# Who says you can't shoot BH 209 in a sidelock?



## GAHUNTER60 (Sep 27, 2012)

Found this on youtube.  I'm impressed!


----------



## tv_racin_fan (Sep 27, 2012)

That's like sayin you can't use a sub in a flintlock..  It can be done if you want to go thru the trouble of doing a duplex load.


----------



## Sargent (Sep 27, 2012)

Or you can try to use something like this (allows usage of 209 primers rather than #11s).

http://www.warrencustomoutdoor.com/mag-spark.html


----------



## FrontierGander (Sep 27, 2012)

thats my video and i did try that warren mag spark adapter, it ripped open after the 7th shot. Apparently the shop that makes them added an extra thread on for the cva 6-1mm nipple threads and made it extremely weak. So if you shoot a gun that uses the 6-1mm threads, make sure you see if they fixed that problem or not. The other thread patterns seem ok to use.


----------



## GAHUNTER60 (Sep 27, 2012)

Sounds like there's some bodacious thunder in the background of that video.
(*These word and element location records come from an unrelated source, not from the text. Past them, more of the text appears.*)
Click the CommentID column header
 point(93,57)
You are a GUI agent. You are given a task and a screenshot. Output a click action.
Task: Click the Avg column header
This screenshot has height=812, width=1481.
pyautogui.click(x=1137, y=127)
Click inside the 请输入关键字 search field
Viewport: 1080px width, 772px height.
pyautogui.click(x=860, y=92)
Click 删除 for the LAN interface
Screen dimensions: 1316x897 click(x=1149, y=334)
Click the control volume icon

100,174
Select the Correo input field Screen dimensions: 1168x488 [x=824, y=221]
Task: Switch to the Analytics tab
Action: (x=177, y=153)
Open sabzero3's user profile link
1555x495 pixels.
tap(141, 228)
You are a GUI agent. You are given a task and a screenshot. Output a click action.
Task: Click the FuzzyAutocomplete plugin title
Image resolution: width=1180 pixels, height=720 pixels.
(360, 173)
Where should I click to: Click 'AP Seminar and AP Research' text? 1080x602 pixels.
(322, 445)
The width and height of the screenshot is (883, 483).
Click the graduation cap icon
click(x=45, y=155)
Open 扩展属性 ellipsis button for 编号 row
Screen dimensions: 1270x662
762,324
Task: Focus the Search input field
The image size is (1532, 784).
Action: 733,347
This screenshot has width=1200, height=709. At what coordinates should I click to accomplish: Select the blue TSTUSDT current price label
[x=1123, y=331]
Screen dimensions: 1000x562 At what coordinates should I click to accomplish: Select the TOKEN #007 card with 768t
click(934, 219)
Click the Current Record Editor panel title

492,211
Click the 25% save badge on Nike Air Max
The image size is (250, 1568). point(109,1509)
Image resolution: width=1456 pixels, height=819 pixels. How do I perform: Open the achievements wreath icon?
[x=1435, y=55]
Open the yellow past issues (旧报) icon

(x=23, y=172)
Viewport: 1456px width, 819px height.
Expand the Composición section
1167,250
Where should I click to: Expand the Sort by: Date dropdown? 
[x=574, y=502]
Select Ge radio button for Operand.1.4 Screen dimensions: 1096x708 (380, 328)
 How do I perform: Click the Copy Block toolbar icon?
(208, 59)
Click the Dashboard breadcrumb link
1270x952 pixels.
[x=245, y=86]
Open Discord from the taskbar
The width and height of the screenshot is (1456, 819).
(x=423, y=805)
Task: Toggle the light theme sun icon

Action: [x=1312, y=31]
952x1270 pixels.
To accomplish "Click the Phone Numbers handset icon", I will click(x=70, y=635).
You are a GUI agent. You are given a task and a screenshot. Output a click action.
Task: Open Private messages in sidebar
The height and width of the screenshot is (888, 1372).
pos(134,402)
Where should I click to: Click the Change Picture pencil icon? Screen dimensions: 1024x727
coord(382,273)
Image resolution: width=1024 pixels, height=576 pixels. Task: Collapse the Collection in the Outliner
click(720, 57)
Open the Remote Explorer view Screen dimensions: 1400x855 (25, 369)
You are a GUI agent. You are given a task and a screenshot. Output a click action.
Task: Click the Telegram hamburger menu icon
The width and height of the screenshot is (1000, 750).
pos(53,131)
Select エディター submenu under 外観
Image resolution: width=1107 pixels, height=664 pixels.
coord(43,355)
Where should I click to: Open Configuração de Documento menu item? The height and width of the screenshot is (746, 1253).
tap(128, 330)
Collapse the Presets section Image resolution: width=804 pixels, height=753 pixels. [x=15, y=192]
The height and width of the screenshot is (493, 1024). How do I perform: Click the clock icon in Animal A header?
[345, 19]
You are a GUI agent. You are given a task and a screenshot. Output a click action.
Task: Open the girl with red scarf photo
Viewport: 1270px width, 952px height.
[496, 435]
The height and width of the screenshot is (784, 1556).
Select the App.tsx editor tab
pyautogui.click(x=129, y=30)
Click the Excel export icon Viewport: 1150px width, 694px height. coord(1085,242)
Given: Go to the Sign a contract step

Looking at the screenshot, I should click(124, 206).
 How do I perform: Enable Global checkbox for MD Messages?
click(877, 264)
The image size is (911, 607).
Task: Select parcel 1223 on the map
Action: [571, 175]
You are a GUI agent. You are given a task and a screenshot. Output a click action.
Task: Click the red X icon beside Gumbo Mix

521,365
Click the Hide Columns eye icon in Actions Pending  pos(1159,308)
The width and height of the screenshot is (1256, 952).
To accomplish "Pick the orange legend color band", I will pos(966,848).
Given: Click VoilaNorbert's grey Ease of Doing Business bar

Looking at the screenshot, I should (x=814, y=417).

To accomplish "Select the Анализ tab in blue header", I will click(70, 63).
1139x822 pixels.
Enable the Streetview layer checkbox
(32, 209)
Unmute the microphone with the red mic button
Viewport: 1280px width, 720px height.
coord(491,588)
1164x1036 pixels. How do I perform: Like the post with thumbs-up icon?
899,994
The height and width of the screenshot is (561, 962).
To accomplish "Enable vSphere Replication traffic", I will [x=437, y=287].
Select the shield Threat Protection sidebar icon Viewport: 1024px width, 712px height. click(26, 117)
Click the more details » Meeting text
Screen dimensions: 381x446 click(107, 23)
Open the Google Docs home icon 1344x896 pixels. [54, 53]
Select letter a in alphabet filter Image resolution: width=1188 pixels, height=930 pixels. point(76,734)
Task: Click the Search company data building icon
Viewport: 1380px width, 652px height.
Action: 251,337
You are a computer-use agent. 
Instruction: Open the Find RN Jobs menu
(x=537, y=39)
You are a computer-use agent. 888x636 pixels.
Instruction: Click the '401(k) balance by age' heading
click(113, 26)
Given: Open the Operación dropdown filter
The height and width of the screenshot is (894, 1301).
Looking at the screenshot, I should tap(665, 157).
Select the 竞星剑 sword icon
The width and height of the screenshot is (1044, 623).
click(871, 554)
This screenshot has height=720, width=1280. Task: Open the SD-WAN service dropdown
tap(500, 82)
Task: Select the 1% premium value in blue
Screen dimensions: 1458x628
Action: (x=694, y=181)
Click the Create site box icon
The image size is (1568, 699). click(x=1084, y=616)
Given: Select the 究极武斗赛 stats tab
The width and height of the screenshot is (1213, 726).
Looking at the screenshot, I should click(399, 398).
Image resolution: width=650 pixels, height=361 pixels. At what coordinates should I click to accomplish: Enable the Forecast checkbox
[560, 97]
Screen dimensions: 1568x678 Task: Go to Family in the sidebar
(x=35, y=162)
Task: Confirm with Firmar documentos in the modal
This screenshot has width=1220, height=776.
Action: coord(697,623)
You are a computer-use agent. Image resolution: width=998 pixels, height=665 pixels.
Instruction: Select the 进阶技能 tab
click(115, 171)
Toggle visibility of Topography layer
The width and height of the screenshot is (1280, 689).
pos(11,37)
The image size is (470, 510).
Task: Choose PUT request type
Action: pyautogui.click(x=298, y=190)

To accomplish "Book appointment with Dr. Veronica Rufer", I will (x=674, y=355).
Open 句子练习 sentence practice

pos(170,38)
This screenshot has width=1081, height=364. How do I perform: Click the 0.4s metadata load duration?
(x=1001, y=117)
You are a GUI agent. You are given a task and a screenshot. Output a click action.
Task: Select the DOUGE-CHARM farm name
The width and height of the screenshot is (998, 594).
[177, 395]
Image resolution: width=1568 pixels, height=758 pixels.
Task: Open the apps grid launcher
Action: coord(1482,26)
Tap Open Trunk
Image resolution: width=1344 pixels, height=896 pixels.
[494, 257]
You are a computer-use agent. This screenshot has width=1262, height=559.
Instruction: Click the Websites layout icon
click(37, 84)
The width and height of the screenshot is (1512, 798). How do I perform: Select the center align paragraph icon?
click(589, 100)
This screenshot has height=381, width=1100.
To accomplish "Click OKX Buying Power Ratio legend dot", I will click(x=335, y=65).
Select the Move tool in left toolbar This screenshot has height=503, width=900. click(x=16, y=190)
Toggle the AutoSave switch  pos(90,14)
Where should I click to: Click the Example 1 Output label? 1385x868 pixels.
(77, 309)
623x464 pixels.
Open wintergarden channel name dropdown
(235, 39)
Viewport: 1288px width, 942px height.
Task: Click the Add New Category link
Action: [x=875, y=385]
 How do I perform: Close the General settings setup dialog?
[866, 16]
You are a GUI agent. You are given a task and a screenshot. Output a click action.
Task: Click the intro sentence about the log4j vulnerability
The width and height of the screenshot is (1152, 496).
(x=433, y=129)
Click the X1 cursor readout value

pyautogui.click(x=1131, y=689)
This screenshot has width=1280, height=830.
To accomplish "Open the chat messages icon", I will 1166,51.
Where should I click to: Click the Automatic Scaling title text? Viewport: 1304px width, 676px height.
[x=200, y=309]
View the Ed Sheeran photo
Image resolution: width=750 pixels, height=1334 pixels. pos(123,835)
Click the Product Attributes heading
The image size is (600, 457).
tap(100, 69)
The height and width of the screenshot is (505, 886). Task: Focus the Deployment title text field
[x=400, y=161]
If you had waited much longer, you would not have needed a cap to set off the charge.  Just stick one finger in the air and  another on top of the nipple.


----------



## FrontierGander (Sep 29, 2012)

lol it did have my neck hair rising up a few times, especially when the lightning would crack out from the sky.


----------



## GAHUNTER60 (Sep 30, 2012)

I've got a question or two:  

One -- Why American Pioneer as a primer charge, and why 5 grains?  I have been thinking about trying exactly what you did, only I was planning on using 10 grains of FFFg because I know it ignites easily and am afraid that 5 grains will get lost in the ignition chamber.  I don't know anything about American Pioneer, other than it gets crappy reviews for velocity and shot consistancy, and looks like pea gravel. (judging by your group, 5 grains, apparently, is not enough to affect accuracy)

Two -- Have you ever tried to ignite the Blackhorn without the primer charge?  Just wondering how much difference there is in ignition time , or will it ignite at all?

Three -- Your group is very impressive.  Is your CVA as accurate with any other powder?  Also, how is your clean up with this setup vs. 777 or other real or substitute black powder?


----------



## FrontierGander (Sep 30, 2012)

duplexing loads can be very dangerous. I contacted Western Powders before hand and they said the 5 grain JSG booster charge had very little affect other than providing instant ignition. I think 10gr might be a bit much IMO.

Yes, the cap popped and no powder went off. BH209 needs a hot 209 primer to set it off. #11 with a smaller booster charge under the nipple helps get the BH209 set off. #11 will not ignite BH209 at all. You'd have better luck rubbing 2 sticks together to make sure before having a #11 cap ignite bh209.

Accurate with Pyrodex RS, 80-90gr,  Powerbelt Aerotip in 295gr or 250gr Aerolite Powerbelt. 250-320gr REAL, with 70gr Pyrodex RS and lubed wad, 70gr pyrodex rs with 370gr maxiball and lubed wad.

If using BH209, use an oil based solvent, swab the bore clean and then you can actually go and do the soapy water deal to clean out the bolster.


----------